CBS46 dug through the 166-page indictment detailing the disturbing July bust, as a task force took down an operation that sounded like something straight out of a movie.

Investigators spent more than a year getting their ducks in a row, calling it a major enterprise of men, women, cartels, and crooks already booked inside the Georgia prison system.

Agencies called it “Operation Taking Care of Business”.

Here’s what they cleaned up:

48 arrests
50 kilos of meth
½ kilo of heroin
20 weapons

“If you ever watched the movie Breaking Bad, it’s very true to life”, says GBI Assistant Director John Melvin. “It comes in a crystal form, and then they essentially cook it.”

After it’s piped into Georgia and cooked into crystals, the meth flows through counties by means of a prison broker system, investigators say; prisons here in Georgia with ties to cartels, with inmates carrying out the transactions.

Investigators told CBS46 that street-level dealers will often use inmates to broker deals using contraband cell phones.

“With the onset of things like Zelle and Venmo, that is how money is getting transferred on the books.
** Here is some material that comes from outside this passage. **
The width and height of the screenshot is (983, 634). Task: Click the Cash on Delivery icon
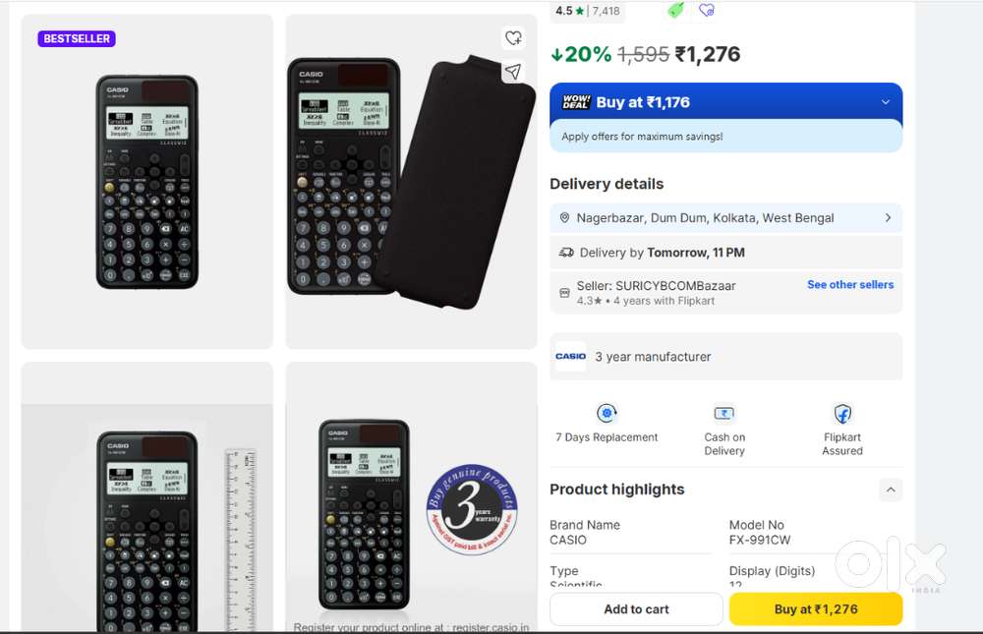click(724, 413)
It’s no longer a hand-to-hand exchange”, says GBI Assistant Director John Melvin.

The arrests are not a permanent fix, says Jeff Breedlove, the former political insider and chief of staff for a Dekalb county commissioner.

Breedlove is also a recovering addict, having been arrested in 2016 during a hotel bust. CBS46 covered that story, fast-forward to now, Breedlove works for the Georgia Council of Substance Abuse.

“The problem with drugs getting into the hands of anybody, especially young people, is it can impact their lives forever”, Breedlove said. “The answer is always going to be at the federal, state and local level – funding for peer-led recovery programs.”

GBI Assistant Director John Melvin explained the operation’s success, “I know this from experience; when you take down large numbers like this, you actually make a dent in the market. If you only do one person or two people at a time, they’re just going to be replaced as soon as you get them off the streets.”